A summer camp has adopted my restriction on commenting on physical appearance, and I’m thrilled.

For more than a decade, I’ve been refraining from commenting on student’s physical appearance, both negatively or positively. It’s a policy I explain to parents and students at the beginning of the year, and it’s one that my students have always appreciated.

My reasons are many.

  • There are far more important qualities in a child worth commenting on than the way a student looks. 
  • Children often have little control over their appearance. Choice of clothing and hairstyle is often dictated by parental preference and the family’s income level and hardly represents any true fashion sense. 
  • Comments on physical appearance – even when positive – create a culture where physical appearance matters.
  • Comments on physical appearance are often skewed by culture, age, sex, and personal history.  
  • When you compliment on a little boy’s suit or a little girl’s dress, you risk unintentionally and unknowingly insulting the little boy or girl whose family can’t afford a suit or dress. 

I could go on and on. 

Beginning this year, I’ve extended my policy to include all people save my wife, children, and mother-in-law. Except for these four people, I refrain from commenting on the physical appearance – positively or negatively – because I want to live in a world where physical appearance is less important than a person’s actions, words, and deeds. 

Not everyone thinks these policies are brilliant. Quite a few find them unrealistic and fruitless. A few have pushed back hard on my position. To my knowledge, no one has adopted my policy for themselves.

Until now. 

My friend, Kathy, recently sent me information from Eden Village Camp where one of her cousin’s sons is working as a Counselor in Training this summer. The camp has a policy called BodyTalk which states that campers are not permitted to comment on anyone’s appearance whether positive, negative or neutral.  

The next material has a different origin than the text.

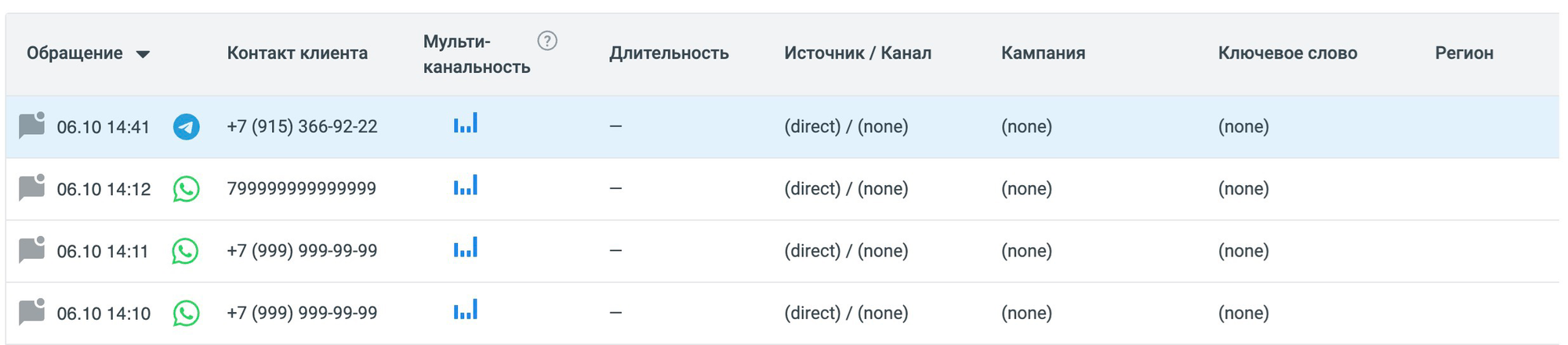Viewport: 1568px width, 345px height.
Task: Open the contact 799999999999999
Action: [301, 188]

They explain their rationale in great detail on their website, but one section that I liked a lot was this:

If you tell me “You have great hair,” for a minute it might feel nice and I might feel a certain kinship with you and obviously it’s not the end of the world. But physical compliments are still judgments on our appearance. This time the verdict was positive; next time it might not be. The scrutiny adds pressure on me to provide an encore, to spend time grooming my hair tomorrow too, so as to continue receiving approval. I might privately hate my hair and wonder whether you actually really like my hair or just want to bring attention to it, or if I’ve received many such compliments I might be concluding that my hair is important to making me valuable. I might wonder why you never compliment my clothing. If others witnessed the compliment, those people might be thinking “I wish my hair looked like that! Maybe I should get it chemically treated,” etc. In short, it’s a whole lot of mental noise. And that’s just for a compliment!

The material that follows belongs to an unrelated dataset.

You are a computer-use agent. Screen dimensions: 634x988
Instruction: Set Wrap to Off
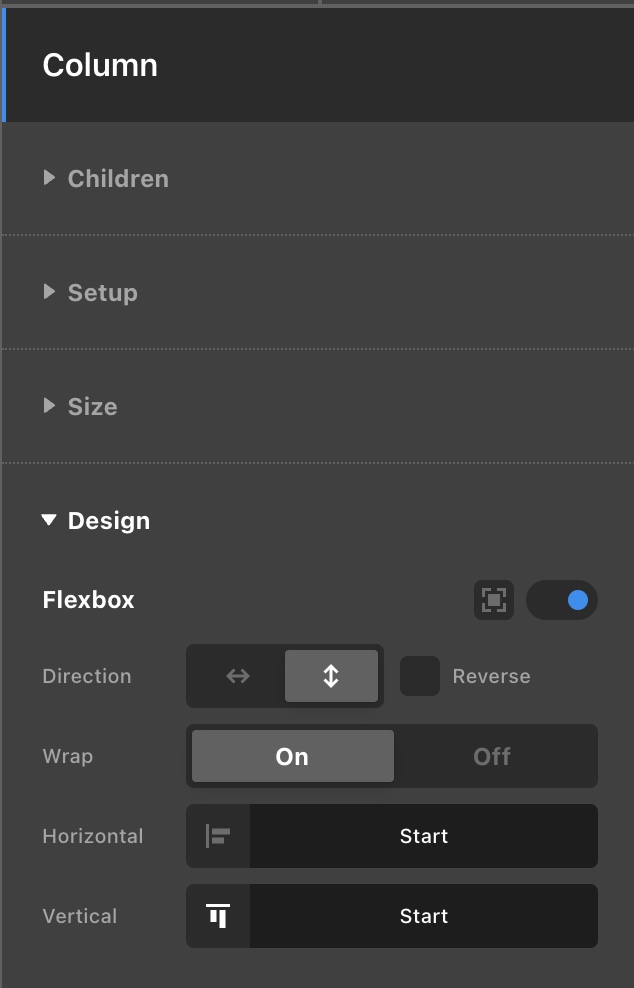click(492, 756)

Bonding via appreciations is great – we encourage more meaningful ones, like specific ways in which someone inspires you or a time you noticed someone doing something kind.

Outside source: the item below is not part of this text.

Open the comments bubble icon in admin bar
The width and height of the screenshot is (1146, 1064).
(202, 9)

I encourage you to check out their webpage that explains the policy in full. It’s a reasonable, rationale, and respectful way of running a summer camp, and frankly, it’s the way every school in America should be run as well.

Teachers may not be able to control the comments that students make about each other, but they can certainly control what they say to children themselves. There is absolutely, positively no reason for a teacher to make a comment on a student’s physical appearance ever. It’s purposeless, potentially harmful, and completely non-productive.  

If you’d like to read more about my thoughts on the subject, here are some previous pieces stretching back almost a decade:

Stop complimenting students

Don’t compliment students. One kid’s compliment is another kid’s insult. Restaurant staffers also take note.

My brand new, completely unrealistic, possibly supercilious goal that you should try, too.

Teachers: Stop commenting, positively or negatively, on your student’s physical appearance. It’s only hurting them.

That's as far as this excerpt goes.